I can give you a general feel for that really as you can tell our -- if you look at the line pressure and what's going on there, a lot of things are happening as we move around. But we've been very consistent and DCP has done a good job of making sure I think all of the players stay in the range that they've given us in terms of what their expectations -- what we were producing prior to the high line pressure and we've held fairly consistent in that and expect that to remain. So something north of 25% is really what we've talked about and I think that still holds true. We're expecting that to hold true through plant 11, I guess, is the best way to see and we'll see what happens after that.

Oliver Huang -- Tudor Pickering Holt & Company -- Analyst

Great, thank you. And best of luck tonight.

Operator

Thank you. Our next question comes from Dan McSpirit with BMO Capital Markets. Your line is now open.

Dan McSpirit -- BMO Capital Markets -- Analyst

Thank you, folks, good morning. Back on 2019. How much to the lowered expectations in the DJ Basin for the second half of this year carry over to the first half of '19, potentially making for more second half weighted growth profile in 2019? And could the second half weighting be more pronounced by the frac crew being idled in the Delaware Basin, really asking for modeling purposes here.

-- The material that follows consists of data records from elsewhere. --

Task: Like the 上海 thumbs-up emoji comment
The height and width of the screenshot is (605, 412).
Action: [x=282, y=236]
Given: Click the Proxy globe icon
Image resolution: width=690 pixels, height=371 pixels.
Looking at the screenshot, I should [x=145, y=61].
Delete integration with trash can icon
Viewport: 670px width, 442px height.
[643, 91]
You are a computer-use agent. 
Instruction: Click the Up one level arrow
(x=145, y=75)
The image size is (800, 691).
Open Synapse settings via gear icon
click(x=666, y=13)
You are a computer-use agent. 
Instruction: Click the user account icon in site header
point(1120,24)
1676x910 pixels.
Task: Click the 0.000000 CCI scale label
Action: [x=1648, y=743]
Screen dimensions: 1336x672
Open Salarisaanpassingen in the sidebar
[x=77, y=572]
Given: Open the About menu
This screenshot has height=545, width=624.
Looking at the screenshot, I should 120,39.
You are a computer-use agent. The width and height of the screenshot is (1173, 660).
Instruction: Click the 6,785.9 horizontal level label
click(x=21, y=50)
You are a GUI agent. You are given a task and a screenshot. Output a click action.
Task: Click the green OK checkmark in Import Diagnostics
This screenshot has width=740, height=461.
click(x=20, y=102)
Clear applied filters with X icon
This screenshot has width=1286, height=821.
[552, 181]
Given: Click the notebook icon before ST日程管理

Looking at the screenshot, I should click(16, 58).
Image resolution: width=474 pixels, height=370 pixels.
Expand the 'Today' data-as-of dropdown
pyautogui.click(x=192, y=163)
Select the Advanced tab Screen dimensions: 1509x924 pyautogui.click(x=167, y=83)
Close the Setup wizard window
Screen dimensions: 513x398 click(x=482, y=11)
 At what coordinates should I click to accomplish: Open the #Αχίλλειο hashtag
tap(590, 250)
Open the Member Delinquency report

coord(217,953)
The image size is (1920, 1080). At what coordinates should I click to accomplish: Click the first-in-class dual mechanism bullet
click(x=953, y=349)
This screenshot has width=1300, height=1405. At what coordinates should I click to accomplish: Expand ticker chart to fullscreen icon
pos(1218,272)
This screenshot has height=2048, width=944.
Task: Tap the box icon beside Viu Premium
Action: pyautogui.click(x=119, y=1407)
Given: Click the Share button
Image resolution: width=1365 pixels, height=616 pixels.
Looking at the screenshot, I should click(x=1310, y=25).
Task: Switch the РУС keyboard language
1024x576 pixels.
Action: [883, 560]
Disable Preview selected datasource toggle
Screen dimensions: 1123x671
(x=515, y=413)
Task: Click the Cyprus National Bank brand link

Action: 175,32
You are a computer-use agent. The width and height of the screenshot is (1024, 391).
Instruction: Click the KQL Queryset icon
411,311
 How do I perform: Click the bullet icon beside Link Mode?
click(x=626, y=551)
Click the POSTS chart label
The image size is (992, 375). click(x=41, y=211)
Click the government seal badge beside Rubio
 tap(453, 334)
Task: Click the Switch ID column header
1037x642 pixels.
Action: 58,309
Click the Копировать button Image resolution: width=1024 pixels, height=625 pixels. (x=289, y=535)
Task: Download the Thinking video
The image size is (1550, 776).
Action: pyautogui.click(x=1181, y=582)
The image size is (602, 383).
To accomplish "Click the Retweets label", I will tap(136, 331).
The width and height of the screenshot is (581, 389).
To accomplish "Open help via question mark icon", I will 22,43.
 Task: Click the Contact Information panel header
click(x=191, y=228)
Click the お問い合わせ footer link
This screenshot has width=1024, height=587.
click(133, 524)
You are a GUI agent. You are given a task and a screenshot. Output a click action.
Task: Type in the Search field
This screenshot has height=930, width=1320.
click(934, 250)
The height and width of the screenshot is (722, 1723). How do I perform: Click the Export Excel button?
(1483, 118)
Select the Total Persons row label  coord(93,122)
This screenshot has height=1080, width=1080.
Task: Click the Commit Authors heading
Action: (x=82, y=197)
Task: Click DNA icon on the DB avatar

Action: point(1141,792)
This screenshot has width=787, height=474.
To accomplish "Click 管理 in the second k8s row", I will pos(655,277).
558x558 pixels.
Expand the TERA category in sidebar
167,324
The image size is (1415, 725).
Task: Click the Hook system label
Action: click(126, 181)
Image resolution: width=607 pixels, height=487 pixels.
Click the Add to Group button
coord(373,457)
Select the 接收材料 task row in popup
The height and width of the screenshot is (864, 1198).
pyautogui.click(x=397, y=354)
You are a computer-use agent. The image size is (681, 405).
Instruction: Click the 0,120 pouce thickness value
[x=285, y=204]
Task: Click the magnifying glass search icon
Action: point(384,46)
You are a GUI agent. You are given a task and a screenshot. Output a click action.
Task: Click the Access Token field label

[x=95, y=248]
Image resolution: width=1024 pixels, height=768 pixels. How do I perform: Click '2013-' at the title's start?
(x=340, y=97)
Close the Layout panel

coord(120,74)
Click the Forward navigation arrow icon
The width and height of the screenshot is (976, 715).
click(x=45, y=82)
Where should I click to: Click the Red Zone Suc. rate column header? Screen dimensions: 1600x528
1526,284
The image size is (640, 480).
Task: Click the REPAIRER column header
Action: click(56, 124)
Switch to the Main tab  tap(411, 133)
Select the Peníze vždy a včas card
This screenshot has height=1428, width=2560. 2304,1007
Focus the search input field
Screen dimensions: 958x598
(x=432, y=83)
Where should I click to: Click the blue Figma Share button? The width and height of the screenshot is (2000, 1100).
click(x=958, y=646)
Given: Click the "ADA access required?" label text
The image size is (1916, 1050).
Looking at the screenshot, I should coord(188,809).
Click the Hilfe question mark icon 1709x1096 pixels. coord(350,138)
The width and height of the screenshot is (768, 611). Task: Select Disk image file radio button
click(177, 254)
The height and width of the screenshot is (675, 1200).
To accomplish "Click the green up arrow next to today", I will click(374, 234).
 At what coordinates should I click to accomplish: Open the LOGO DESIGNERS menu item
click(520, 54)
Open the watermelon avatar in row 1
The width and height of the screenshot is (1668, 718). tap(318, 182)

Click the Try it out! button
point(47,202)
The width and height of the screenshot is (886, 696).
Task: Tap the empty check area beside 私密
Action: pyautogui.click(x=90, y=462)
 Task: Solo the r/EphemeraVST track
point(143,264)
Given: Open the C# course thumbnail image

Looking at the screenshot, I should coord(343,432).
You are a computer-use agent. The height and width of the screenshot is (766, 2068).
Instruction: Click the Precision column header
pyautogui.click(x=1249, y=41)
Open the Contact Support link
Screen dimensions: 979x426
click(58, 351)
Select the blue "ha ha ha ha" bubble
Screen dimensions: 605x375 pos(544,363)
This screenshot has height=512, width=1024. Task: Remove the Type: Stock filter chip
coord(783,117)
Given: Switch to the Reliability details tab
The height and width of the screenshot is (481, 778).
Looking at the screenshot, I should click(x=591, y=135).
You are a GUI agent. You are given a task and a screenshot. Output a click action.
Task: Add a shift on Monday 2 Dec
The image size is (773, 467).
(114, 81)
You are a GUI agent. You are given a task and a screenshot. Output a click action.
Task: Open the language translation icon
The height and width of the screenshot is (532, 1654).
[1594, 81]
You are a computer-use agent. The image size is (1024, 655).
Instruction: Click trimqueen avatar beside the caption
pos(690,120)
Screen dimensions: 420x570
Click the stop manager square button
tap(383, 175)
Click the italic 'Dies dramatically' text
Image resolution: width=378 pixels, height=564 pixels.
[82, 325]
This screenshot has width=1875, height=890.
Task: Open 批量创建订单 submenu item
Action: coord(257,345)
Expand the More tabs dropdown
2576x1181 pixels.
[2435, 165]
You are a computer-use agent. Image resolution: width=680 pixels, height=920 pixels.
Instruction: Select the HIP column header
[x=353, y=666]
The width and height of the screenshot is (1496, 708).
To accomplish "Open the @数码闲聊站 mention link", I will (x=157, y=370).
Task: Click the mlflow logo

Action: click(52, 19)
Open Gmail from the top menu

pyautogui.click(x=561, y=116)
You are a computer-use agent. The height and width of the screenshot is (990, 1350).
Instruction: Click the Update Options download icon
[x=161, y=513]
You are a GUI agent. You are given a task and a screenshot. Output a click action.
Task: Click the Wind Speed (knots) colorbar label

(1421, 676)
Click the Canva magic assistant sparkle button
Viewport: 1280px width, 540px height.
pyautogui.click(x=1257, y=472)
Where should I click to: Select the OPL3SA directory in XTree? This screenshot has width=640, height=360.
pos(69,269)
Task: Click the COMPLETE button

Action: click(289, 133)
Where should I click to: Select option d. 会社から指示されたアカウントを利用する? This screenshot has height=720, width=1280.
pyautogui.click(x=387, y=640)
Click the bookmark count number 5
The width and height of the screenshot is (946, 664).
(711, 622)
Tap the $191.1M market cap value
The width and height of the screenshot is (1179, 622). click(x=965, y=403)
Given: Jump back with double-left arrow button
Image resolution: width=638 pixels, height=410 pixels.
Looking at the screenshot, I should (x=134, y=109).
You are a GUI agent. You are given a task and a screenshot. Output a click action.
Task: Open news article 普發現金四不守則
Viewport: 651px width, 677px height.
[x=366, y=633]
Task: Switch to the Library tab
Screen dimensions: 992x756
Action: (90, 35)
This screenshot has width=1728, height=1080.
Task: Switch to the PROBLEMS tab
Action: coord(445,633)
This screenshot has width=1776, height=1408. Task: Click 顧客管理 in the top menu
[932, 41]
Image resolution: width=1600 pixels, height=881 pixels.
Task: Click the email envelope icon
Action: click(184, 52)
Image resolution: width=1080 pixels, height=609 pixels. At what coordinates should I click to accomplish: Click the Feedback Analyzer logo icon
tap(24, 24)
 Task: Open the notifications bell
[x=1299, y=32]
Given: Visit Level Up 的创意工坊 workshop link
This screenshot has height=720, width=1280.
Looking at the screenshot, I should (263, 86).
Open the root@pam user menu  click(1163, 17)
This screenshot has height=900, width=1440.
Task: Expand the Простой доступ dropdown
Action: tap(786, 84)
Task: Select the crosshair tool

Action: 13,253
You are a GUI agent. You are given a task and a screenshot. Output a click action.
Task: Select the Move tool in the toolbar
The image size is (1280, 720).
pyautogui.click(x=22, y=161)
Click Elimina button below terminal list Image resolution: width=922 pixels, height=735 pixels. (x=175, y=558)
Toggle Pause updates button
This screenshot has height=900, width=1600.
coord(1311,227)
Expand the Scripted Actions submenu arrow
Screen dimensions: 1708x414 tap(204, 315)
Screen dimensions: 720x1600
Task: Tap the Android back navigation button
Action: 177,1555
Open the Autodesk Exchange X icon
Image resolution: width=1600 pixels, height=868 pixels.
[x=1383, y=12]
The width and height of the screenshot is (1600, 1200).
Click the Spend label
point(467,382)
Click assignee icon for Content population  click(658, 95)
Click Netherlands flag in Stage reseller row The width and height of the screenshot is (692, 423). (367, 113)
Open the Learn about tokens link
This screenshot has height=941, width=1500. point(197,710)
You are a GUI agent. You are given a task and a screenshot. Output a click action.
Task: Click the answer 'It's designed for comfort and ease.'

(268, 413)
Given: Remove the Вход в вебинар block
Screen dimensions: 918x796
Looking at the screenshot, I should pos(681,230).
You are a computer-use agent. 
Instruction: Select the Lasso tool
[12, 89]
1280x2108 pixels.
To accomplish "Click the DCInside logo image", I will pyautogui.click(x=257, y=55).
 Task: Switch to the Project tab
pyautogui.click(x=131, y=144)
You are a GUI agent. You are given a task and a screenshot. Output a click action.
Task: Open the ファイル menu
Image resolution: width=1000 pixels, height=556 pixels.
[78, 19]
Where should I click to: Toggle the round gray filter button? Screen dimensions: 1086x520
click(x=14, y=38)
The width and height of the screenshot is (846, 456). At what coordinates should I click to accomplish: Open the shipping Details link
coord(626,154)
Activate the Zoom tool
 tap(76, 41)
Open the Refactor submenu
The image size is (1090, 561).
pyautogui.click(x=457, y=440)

Scott Meyers -- Chief Financial Officer

Yeah. So really you're on a really good question. I think we're really expecting our first quarter production to be in that flattish range with the idea exactly to what you pointed to the release of that rig crew at the end of third quarter, beginning of fourth quarter and the Delaware plays into that fairly significantly, along with our modeling around expectations on DCP. When you move into the quarter-after-quarter from there, we're really expecting it to march up incrementally as the best way to say it and should be reflective of obviously the frac crew starting in the first quarter really plays into the second quarter in Delaware and that plant 11 in the second quarter playing into the third -- partially in the second quarter, but much more in the third and fourth quarters, it gets full quarter run.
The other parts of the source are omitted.